Paypercut is a Bulgarian-founded fintech company launched in 2025 that builds a multi-provider Buy Now, Pay Later (BNPL) aggregation platform for small and medium-sized businesses (SMBs) in Central and Eastern Europe (CEE).[1][2][3] It serves underserved merchants in fragmented markets like Bulgaria, Romania, and Greece by enabling a single integration to route payments across multiple BNPL providers, boosting customer approval rates, merchant conversion rates, and simplifying digital onboarding with multi-currency settlements.[1][2][4] The platform solves the problem of SMBs facing high rejection rates, repetitive integrations, and slow paperwork with traditional BNPL options, which often kill sales and limit access to financing reserved for big retailers—creating a win-win by also giving providers better reach into SME segments.[1][3][5] With €2 million in pre-seed funding from Concentric, Passion Capital, RTP Global, Tuesday Capital, Robin Capital, and others, Paypercut is live and processing transactions in its initial markets, showing early growth momentum toward expansion into Poland, Czech Republic, and Turkey.[2][3][4]

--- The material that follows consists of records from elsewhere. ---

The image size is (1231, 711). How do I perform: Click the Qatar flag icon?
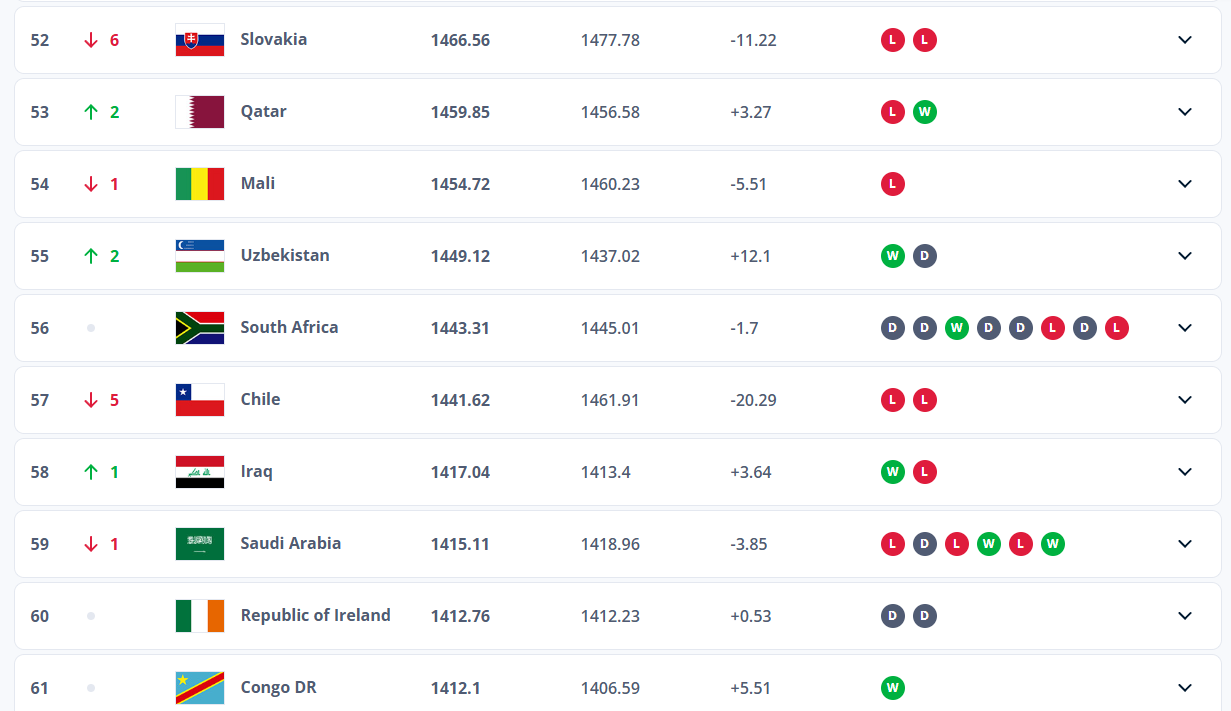click(x=200, y=112)
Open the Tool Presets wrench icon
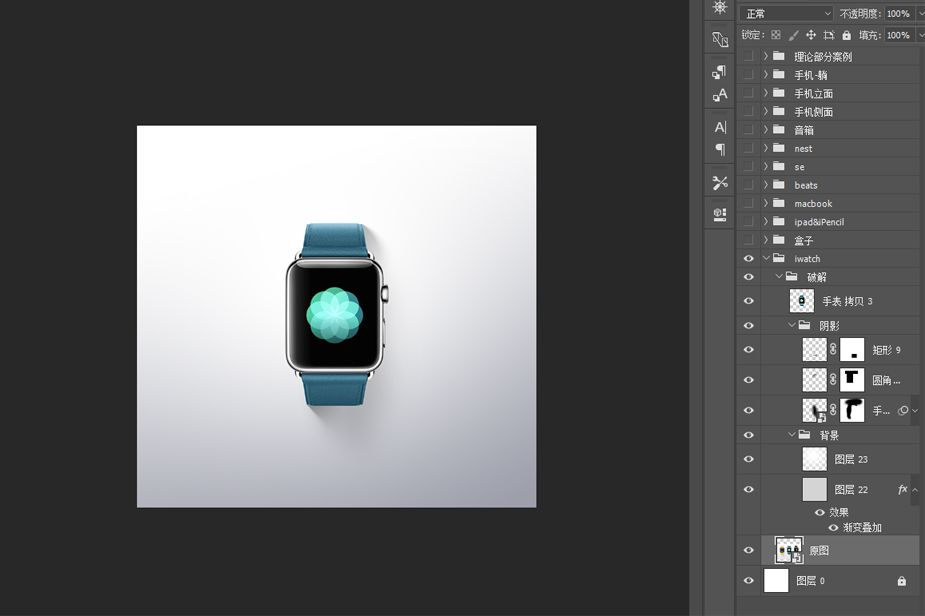Image resolution: width=925 pixels, height=616 pixels. point(720,183)
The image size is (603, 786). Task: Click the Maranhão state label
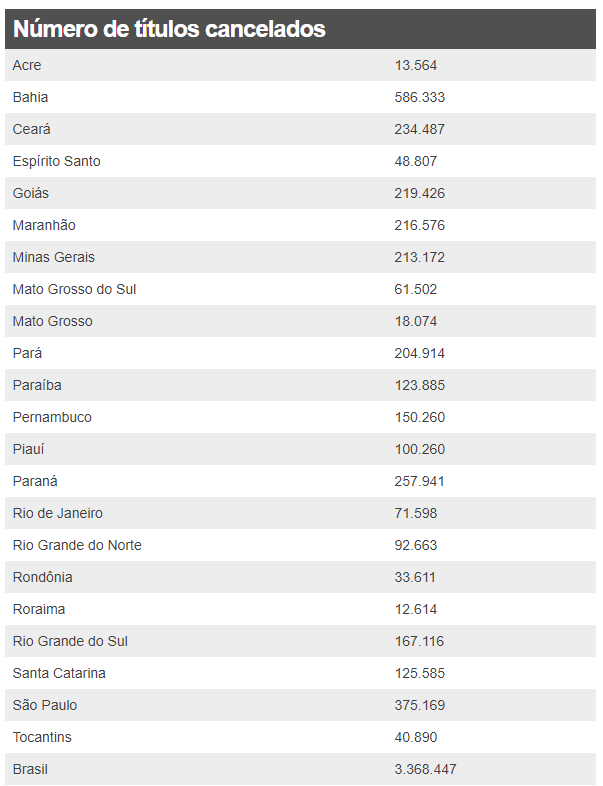pyautogui.click(x=44, y=225)
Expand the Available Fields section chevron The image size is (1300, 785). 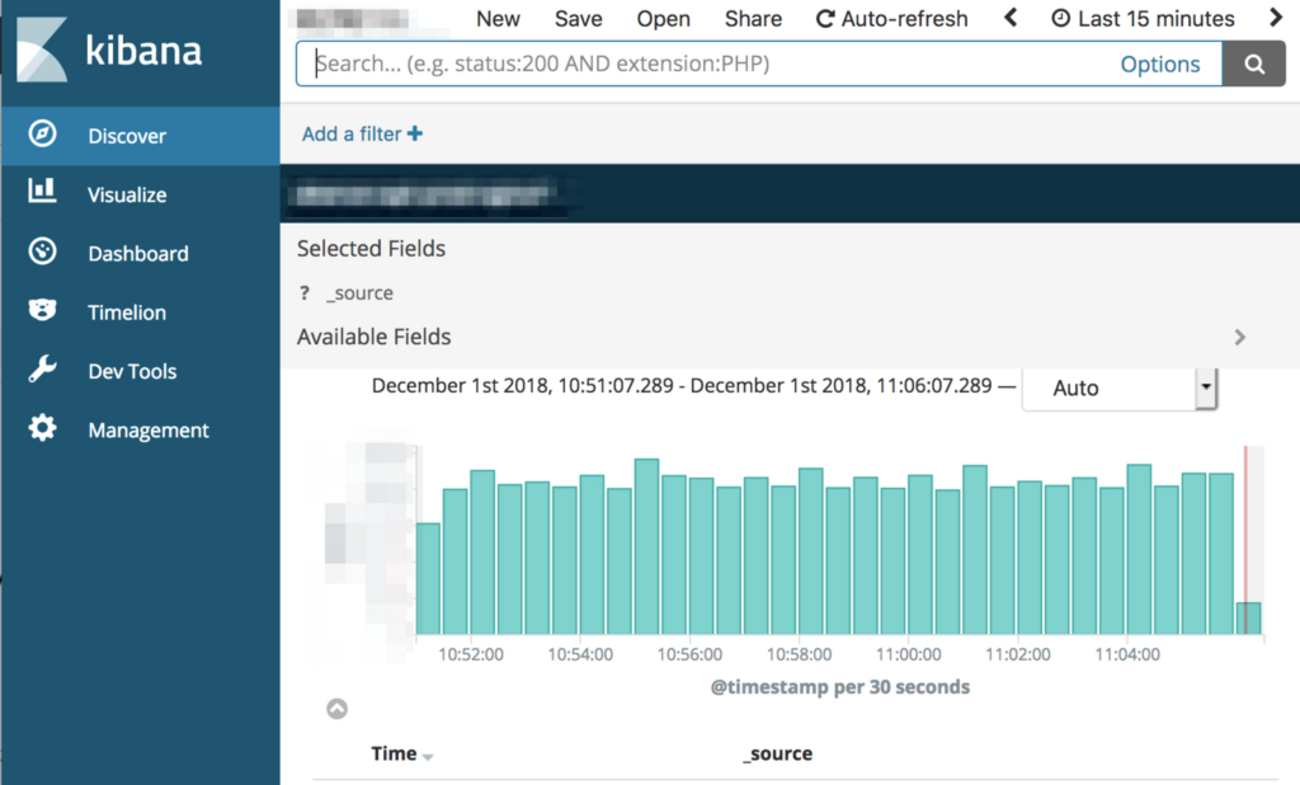pos(1240,337)

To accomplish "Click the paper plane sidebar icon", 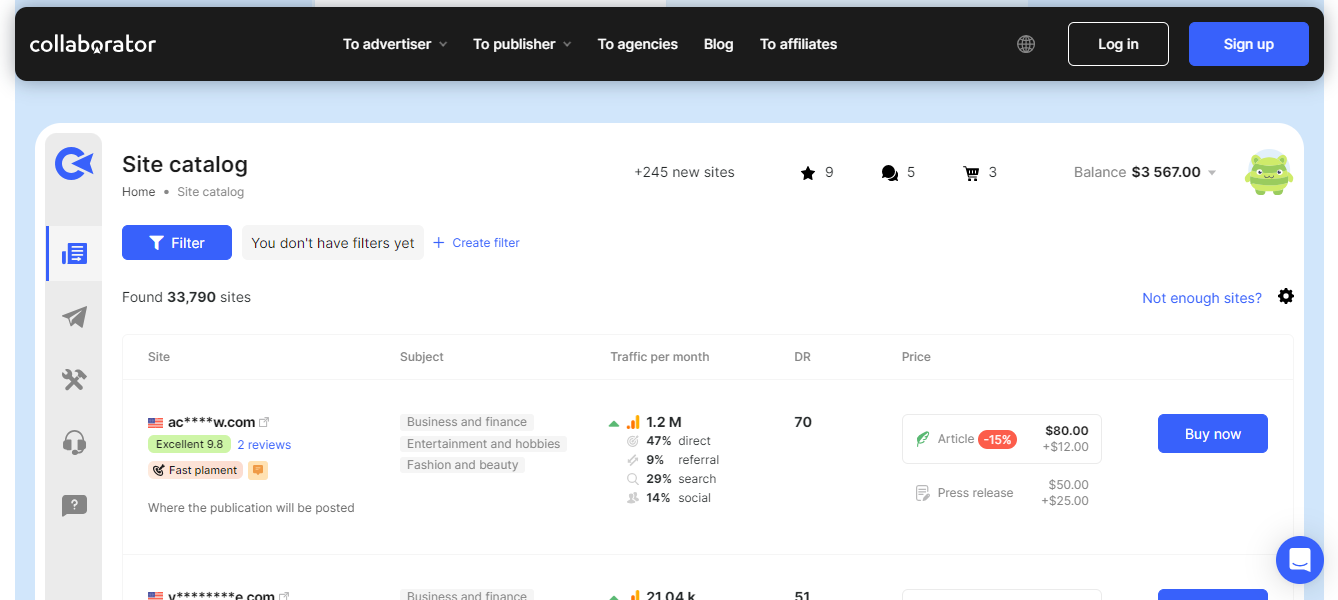I will point(74,317).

Paypercut was founded in 2025 by Stoil Vasilev (CEO, ex-VP CorpDev & Finance at SumUp), Emil Savov (CRO, built SumUp's CEE partner channel and founder of 84bits acquired by SumUp), and Gareth Walsh (COO, former Global Head of Risk & Compliance at SumUp and ex-CCO at Payhawk).[1][3][5] These ex-SumUp operators, who helped scale the company to a $10 billion payments giant, identified a gap in CEE's underserved SME BNPL market during their regional experience, where small merchants juggle fragmented providers amid limited financing options.[1][2][5] The idea emerged from recognizing that a single BNPL decline could derail sales, prompting a platform for simultaneous routing to multiple providers; early traction includes going live in Bulgaria, Romania, and Greece shortly after launch, capped by a €2 million pre-seed round announced in July 2025.[1][3][7]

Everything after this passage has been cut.